Father contends that the children were endangered at the time of the last custody order, that is, the original dissolution decree.  Further, father urges this court to find endangerment from February through October of 2000, even though the record shows, and both parties agree, that the children have adapted to their current environment.

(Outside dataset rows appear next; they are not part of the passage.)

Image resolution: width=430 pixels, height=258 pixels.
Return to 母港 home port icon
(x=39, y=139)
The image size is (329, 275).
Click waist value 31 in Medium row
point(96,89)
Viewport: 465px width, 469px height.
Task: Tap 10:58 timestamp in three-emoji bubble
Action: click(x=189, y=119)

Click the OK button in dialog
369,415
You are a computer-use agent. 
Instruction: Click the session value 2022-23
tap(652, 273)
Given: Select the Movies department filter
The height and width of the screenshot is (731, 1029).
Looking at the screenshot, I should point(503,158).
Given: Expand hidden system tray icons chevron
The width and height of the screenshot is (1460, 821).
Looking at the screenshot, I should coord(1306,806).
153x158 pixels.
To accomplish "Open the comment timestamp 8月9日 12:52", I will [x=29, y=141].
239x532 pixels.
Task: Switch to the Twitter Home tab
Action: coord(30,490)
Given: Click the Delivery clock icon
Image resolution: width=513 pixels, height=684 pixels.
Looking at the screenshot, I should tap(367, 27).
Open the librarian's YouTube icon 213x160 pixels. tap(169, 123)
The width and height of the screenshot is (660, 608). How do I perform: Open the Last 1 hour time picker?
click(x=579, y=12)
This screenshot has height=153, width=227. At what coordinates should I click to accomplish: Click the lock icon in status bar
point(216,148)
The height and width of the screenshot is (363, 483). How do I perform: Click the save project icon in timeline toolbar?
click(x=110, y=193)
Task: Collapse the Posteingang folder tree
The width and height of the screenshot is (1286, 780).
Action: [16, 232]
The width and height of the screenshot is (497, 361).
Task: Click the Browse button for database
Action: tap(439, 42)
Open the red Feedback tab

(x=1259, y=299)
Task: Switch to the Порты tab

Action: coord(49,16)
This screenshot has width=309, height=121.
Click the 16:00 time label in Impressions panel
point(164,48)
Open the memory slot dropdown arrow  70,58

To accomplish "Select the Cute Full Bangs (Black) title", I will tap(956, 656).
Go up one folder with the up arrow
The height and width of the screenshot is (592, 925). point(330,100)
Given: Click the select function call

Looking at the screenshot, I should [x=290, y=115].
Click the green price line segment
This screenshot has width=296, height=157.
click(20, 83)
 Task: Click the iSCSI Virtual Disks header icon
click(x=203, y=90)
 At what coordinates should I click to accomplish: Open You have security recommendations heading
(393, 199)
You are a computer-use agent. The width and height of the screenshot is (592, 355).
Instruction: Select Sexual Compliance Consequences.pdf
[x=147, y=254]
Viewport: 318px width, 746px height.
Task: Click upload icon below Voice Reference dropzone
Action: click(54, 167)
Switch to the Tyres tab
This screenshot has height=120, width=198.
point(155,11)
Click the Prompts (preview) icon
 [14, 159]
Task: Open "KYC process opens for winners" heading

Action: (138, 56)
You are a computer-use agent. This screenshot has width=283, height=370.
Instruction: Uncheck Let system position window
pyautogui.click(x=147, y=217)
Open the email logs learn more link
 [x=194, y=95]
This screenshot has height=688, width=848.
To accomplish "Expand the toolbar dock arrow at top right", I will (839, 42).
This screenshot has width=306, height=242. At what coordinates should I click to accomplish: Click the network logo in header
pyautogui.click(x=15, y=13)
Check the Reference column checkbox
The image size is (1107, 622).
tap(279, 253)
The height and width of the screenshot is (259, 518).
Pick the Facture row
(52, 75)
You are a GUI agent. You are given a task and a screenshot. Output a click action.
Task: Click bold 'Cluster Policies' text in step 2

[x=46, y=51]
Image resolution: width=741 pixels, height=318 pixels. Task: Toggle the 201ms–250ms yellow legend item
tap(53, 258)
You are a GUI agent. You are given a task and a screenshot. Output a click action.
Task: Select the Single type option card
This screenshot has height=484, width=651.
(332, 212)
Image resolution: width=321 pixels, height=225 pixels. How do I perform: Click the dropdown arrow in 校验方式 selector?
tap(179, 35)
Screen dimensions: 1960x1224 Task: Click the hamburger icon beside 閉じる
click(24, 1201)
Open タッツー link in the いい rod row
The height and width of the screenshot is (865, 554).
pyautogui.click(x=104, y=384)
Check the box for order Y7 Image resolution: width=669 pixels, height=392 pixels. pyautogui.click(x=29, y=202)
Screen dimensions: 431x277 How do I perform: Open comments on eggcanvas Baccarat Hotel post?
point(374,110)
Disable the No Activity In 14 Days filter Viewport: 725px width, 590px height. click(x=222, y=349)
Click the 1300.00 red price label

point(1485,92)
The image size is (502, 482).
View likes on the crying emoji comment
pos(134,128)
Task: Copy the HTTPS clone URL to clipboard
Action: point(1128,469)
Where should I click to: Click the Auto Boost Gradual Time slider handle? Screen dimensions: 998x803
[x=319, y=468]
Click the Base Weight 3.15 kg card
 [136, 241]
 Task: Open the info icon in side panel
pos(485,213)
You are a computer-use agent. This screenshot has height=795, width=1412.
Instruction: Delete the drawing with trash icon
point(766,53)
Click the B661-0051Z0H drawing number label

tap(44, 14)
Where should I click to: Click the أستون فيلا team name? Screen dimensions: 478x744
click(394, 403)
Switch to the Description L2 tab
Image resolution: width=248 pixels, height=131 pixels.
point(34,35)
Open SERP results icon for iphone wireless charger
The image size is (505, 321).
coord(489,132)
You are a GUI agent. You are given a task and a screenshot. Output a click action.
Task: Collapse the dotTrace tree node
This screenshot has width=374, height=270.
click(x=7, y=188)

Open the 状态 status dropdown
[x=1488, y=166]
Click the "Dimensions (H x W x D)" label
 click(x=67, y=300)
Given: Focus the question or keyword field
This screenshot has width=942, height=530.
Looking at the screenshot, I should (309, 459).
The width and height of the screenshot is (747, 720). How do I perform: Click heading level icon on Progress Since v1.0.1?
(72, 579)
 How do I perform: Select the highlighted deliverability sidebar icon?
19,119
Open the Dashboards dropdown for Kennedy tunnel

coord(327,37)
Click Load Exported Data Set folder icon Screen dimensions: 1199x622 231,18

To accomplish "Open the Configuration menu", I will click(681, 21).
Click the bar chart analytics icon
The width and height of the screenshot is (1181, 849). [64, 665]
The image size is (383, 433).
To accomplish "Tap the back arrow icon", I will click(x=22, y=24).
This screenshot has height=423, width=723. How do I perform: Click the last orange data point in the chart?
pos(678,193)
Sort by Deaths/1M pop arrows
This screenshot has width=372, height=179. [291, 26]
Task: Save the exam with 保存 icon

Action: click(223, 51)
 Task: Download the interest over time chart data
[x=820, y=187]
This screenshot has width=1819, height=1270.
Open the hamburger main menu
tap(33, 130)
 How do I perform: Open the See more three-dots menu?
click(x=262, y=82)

Father’s argument is misplaced.  As previously mentioned, father must show endangerment in order to succeed in a custody modification proceeding.  Frauenshuh, 599 N.W.2d at 158.  But father focuses entirely on the children’s difficulties prior to the November 2000 alteration of the visitation schedule.  Since then, the parties have resolved the visitation conflict within the bounds of the original dissolution order and father is hard-pressed to show endangerment under the current visitation schedule.  See, e.g., Sharp, 614 N.W.2d at 263 (stating high threshold for endangerment in child-custody proceedings).  Counsel for father conceded as much at oral argument.  But even under the original visitation schedule, nothing in the record demonstrates that the children were subject to a significant degree of danger warranting a finding of endangerment under section 518.18(d)(iv).  For these reasons, we affirm the district court’s decision.


[1] See, e.g., Rumney v. Rumney, 611 N.W.2d 71 (Minn. App. 2000); Rogers v. Rogers, 606 N.W.2d 724 (Minn. App 2000), rev’d in part, aff’d in part, 622 N.W.2d 813 (Minn. 2001); Tweeton v. Tweeton, 560 N.W.2d 746 (Minn. App. 1997), review denied (Minn. May 28, 1997).